Gene ontology enrichment and pathway analyses

Gene Ontology (GO) enrichment and pathways analyses for the eGenes within the ASD-specific CSPPI clusters were performed using the g:GOSt module of the g:Profiler tool81. eGene enrichment was tested within the biological process, molecular function and cellular component GO terms. All annotated human genes were chosen as the statistical domain scope. The significance level was determined using the BH algorithm (FDR < 0.05). The Kyoto Encyclopedia of Genes and Genomes (KEGG) database34 was used to query the most impacted biological pathways.

Loss-of-function analysis

Tolerance to loss-of-function (LoF) variants was measured using the probability-of-being-LoF-intolerant (pLI) method and gene LoF metrics were obtained from gnomAD (v2.1.1, https://gnomad.broadinstitute.org/)32. Genes depleted for null variants were defined as having pLI > 0.9.

Bootstrapping analysis

Bootstrapping analysis (n = 10,000 iterations) was performed to test if observed overlaps were non-random. Each bootstrap iteration generated samples of the same size as in the tested sample for tested condition. The number of shared items (e.g. SNPs) among conditions was counted for each bootstrap iteration. After 10,000 iterations we counted those instances where the number of shared items in the bootstrapped overlap is greater than or equal to the number of shared items in the observed overlap.

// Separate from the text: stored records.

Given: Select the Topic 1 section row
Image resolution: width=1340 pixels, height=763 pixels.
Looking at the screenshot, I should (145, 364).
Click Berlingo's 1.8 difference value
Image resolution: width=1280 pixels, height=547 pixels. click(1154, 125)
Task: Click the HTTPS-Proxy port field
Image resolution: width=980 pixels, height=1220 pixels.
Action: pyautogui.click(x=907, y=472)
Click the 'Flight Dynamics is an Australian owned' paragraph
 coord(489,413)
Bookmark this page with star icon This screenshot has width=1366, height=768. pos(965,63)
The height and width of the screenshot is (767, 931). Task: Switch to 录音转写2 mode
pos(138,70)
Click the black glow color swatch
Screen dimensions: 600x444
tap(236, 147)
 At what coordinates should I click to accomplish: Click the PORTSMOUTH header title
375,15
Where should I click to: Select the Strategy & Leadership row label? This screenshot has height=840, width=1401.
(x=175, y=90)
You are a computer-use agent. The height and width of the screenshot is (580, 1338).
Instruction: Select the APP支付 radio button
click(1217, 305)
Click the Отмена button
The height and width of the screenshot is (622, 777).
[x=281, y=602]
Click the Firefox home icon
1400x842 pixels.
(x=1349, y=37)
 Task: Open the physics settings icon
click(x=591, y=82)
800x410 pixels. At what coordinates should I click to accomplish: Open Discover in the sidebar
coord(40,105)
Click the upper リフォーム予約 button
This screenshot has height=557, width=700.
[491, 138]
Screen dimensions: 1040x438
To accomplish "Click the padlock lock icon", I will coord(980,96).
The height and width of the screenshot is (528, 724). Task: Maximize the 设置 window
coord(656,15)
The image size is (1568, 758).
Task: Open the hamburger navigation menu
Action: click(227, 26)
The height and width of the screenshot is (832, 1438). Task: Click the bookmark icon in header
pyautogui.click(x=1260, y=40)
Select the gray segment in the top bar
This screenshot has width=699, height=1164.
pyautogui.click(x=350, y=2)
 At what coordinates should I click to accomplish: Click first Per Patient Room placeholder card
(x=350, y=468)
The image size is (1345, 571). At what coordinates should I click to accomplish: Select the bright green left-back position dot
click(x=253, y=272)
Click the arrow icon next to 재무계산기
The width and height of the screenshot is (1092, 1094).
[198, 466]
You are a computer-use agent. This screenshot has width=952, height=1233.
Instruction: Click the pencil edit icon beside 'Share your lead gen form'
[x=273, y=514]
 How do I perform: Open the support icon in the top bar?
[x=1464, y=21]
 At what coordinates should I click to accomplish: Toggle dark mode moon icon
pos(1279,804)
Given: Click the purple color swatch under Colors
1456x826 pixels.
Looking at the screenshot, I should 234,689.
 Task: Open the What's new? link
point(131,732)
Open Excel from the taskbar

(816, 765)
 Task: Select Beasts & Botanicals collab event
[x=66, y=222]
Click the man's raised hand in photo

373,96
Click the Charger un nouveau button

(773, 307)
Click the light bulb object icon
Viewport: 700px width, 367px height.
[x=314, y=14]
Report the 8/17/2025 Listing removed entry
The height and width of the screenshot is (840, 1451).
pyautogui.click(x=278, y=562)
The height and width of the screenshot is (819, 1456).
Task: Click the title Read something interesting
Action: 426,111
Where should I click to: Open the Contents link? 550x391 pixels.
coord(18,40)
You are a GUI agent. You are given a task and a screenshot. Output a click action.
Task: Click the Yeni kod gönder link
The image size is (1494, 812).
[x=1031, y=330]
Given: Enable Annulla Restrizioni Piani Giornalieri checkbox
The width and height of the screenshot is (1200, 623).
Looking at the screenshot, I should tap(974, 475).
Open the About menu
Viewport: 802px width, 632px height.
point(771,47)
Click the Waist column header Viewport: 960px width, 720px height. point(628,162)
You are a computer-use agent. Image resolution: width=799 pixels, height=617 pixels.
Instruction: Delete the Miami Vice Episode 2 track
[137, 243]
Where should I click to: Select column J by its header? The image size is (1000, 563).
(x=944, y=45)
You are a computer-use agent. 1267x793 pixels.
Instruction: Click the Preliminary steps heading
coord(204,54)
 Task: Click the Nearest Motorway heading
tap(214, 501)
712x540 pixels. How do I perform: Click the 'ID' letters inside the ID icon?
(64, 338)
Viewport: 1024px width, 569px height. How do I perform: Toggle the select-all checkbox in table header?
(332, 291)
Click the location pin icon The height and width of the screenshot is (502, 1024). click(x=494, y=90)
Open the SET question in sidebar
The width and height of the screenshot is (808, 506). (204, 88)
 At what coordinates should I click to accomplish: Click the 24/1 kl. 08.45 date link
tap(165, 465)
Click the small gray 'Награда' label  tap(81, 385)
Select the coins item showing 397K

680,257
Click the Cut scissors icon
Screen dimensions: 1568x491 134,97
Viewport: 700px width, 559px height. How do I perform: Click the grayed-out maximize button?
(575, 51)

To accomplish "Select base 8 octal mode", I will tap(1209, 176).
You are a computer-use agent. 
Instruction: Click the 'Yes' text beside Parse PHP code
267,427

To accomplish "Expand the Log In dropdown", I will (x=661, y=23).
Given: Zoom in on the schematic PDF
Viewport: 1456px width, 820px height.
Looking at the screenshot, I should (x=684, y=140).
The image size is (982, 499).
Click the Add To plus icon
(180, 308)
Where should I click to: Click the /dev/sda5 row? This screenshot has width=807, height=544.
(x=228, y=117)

The p value was calculated as the sum of these instances divided by the total number of iterations n,

$$p\;value = \frac{\sum (bootstrapped \ge observed)}{n}$$
(1)

If the p < 0.01 we assume that the observed relationship is non-random.

For SNPs analysis, we resampled SNPs from the list of all GWAS SNPs with gwas p < 5 × 10–8. For gene analysis, we resampled eGenes from the list of all genes in the genome (GENCODE transcript model version 26).